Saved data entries

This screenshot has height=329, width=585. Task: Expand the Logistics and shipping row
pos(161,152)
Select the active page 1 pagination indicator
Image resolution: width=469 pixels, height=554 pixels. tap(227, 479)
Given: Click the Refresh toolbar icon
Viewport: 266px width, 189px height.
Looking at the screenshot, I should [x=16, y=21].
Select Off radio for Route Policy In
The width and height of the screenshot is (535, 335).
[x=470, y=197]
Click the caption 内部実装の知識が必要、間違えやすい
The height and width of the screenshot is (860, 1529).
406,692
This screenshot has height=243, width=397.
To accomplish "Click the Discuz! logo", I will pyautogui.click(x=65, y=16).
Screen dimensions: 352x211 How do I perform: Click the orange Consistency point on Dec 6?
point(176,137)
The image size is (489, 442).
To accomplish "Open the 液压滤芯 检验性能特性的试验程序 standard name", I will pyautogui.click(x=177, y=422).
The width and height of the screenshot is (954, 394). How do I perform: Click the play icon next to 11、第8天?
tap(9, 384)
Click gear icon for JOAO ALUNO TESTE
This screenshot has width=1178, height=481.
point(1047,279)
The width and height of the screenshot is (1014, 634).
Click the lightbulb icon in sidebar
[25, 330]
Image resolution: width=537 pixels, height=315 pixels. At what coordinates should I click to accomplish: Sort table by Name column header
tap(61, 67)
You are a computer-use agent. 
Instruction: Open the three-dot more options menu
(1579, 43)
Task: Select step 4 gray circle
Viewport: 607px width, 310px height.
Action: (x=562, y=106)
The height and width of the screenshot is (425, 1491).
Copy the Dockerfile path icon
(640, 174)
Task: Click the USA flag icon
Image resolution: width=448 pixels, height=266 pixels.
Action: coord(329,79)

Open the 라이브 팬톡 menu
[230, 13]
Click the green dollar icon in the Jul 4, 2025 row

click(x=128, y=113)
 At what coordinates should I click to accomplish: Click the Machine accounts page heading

--- Activity ---
Reproduce, with no other lines, the one containing "Task: Click the USA flag icon" and all lines after it through the end of the data above.

--- Output below ---
Task: Click the USA flag icon
Image resolution: width=448 pixels, height=266 pixels.
Action: coord(329,79)

Open the 라이브 팬톡 menu
[230, 13]
Click the green dollar icon in the Jul 4, 2025 row

click(x=128, y=113)
 At what coordinates should I click to accomplish: Click the Machine accounts page heading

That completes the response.